Observation data (J2000 epoch)
- Constellation: Centaurus
- Right ascension: 12^{h} 52^{m} 00.5l^{s}
- Declination: −41° 08′ 50″
- Redshift: 0.006981
- Heliocentric radial velocity: 2093 km/s
- Distance: 163 Mly (50.1 Mpc)
- Group or cluster: Centaurus Cluster
- Apparent magnitude (V): 13.87

Characteristics
- Type: SA0^-(r)
- Size: ~71,700 ly (21.97 kpc) (estimated)
- Apparent size (V): 1.2 x 1.0

Other designations
- ESO 323-17, CCC 211, MCG -7-27-3, PGC 43611

= NGC 4730 =

Lenticular galaxy in the constellation Centaurus

NGC 4730 is a lenticular galaxy located about 160 million light-years away in the constellation Centaurus.
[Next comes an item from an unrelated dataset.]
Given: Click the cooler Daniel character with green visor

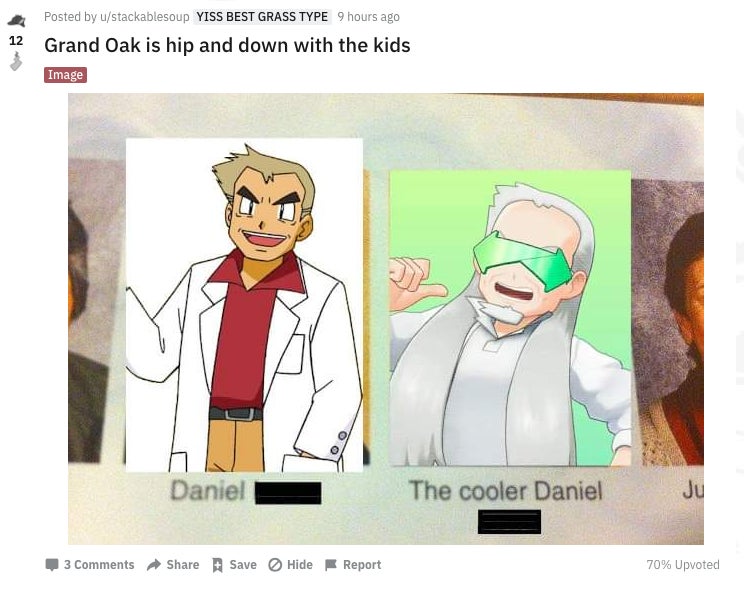Looking at the screenshot, I should pyautogui.click(x=510, y=318).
NGC 4730 was discovered by astronomer John Herschel on June 8, 1834. NGC 4730 is a member of the Centaurus Cluster.

NGC 4730 is considered to be part of a galaxy group known as NGC 4751 Group or LGG 309. It has at least NGC 4751, NGC 4730, ESO 322-101, ESO 323-33, PGC 43383, PGC 43402, PGC 43553, PGC 43722.